→ EXERCISE INSTRUCTIONS: Return each line from the entries below that contains the word "Given", with uppercase and lowercase letters matching exactly.

→ INPUT MATERIAL:

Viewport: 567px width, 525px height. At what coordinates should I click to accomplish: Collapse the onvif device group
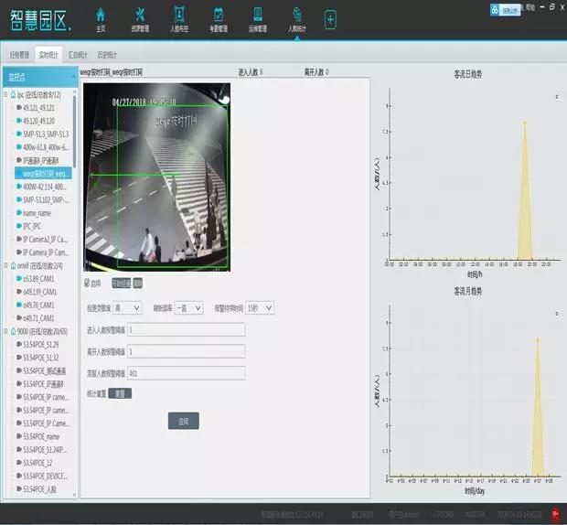[x=6, y=265]
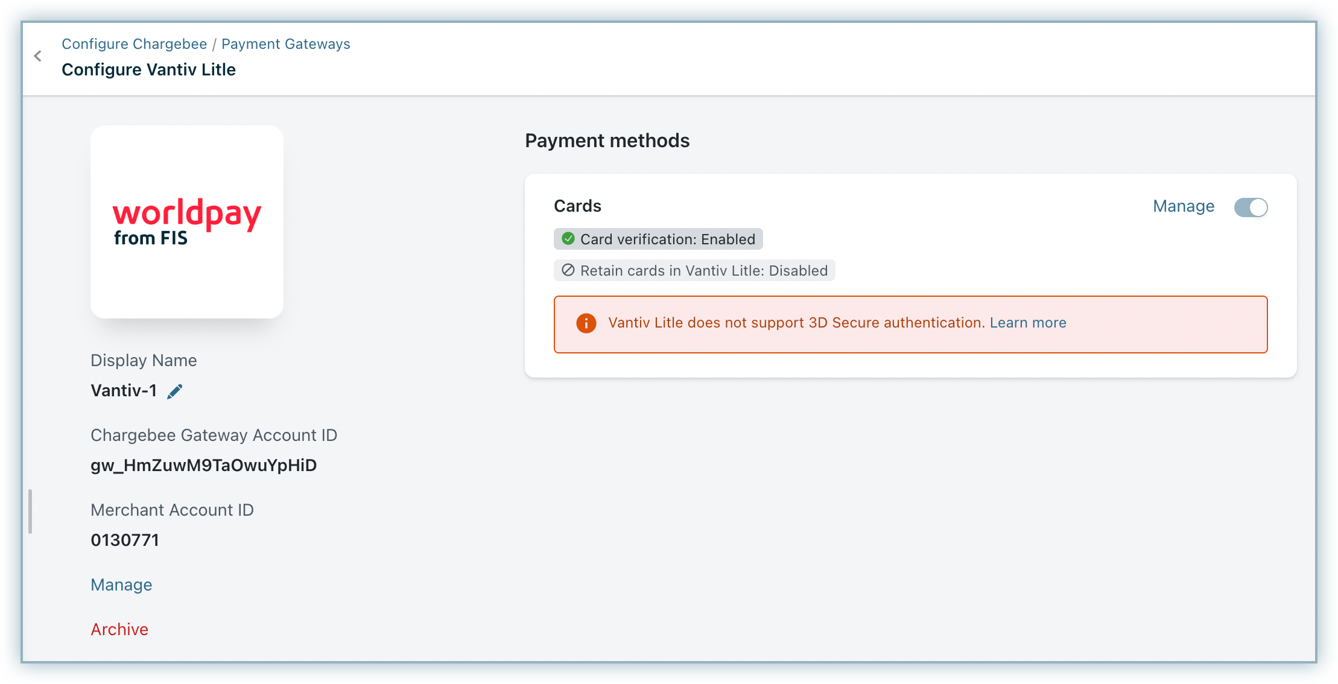Select merchant account ID 0130771
1338x684 pixels.
tap(125, 540)
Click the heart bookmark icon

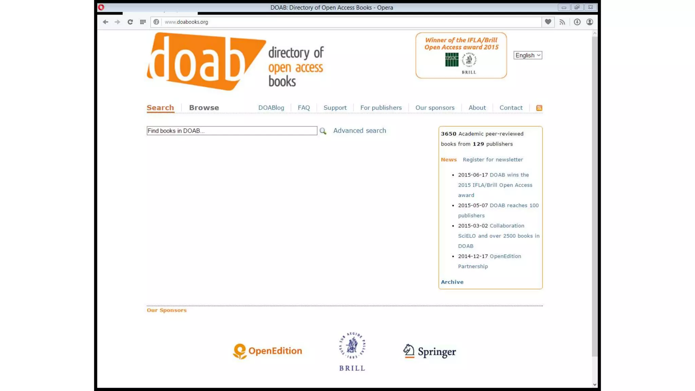point(548,22)
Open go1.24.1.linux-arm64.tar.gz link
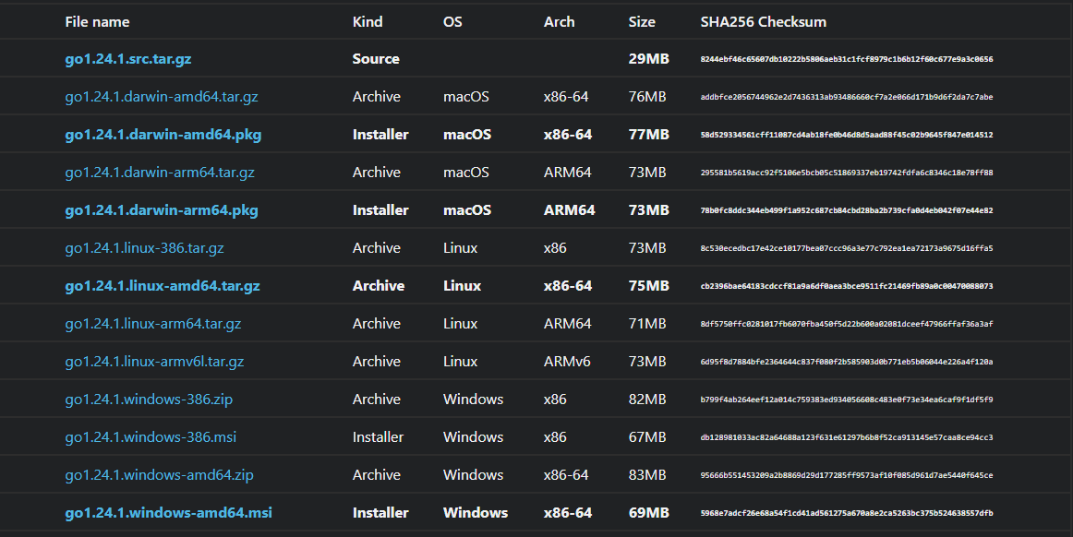The height and width of the screenshot is (537, 1073). click(152, 324)
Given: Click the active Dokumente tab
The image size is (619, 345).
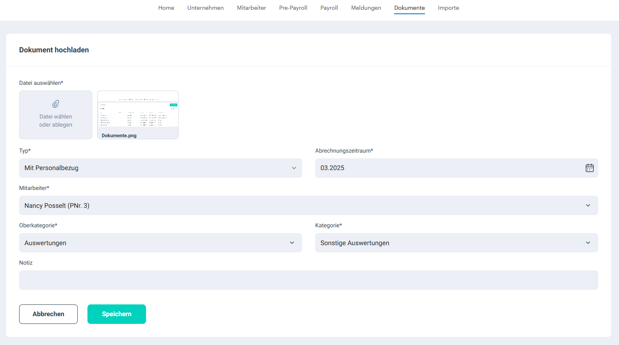Looking at the screenshot, I should [x=409, y=8].
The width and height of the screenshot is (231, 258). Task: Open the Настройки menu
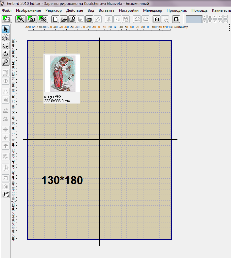pyautogui.click(x=129, y=10)
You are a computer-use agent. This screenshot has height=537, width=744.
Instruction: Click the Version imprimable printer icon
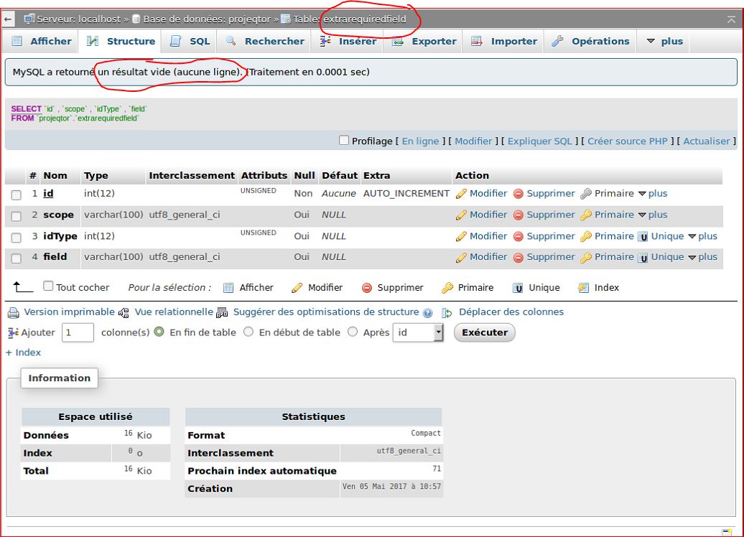pos(13,312)
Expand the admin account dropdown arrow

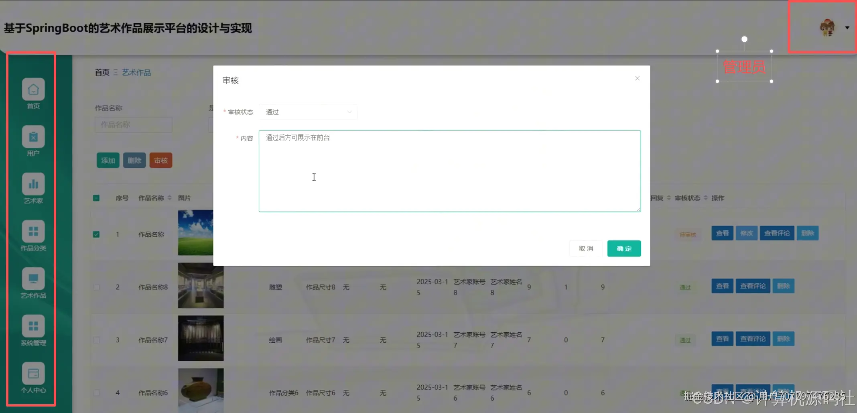847,28
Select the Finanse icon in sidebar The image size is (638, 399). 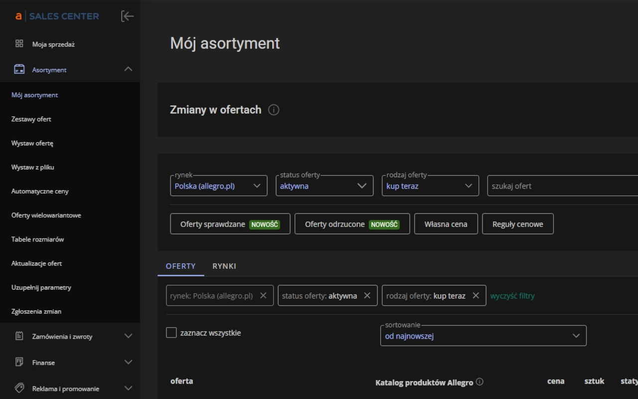click(19, 362)
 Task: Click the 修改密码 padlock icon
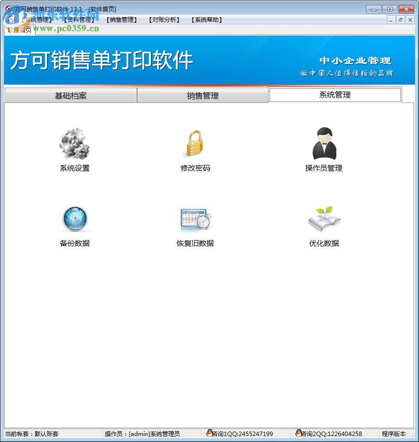[x=195, y=144]
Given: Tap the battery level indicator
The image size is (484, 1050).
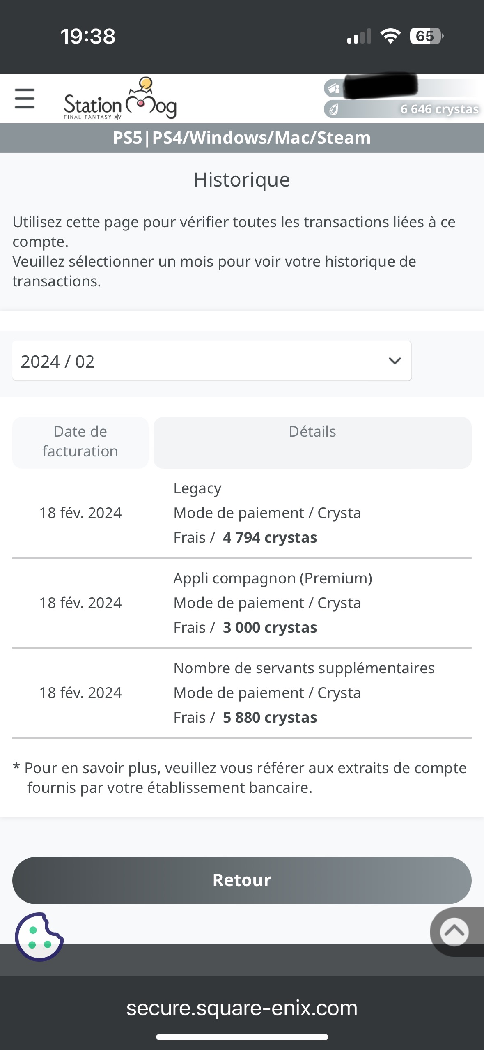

→ OUTPUT BELOW:
Given: Click the active Dokumente tab
Given: Tap the battery level indicator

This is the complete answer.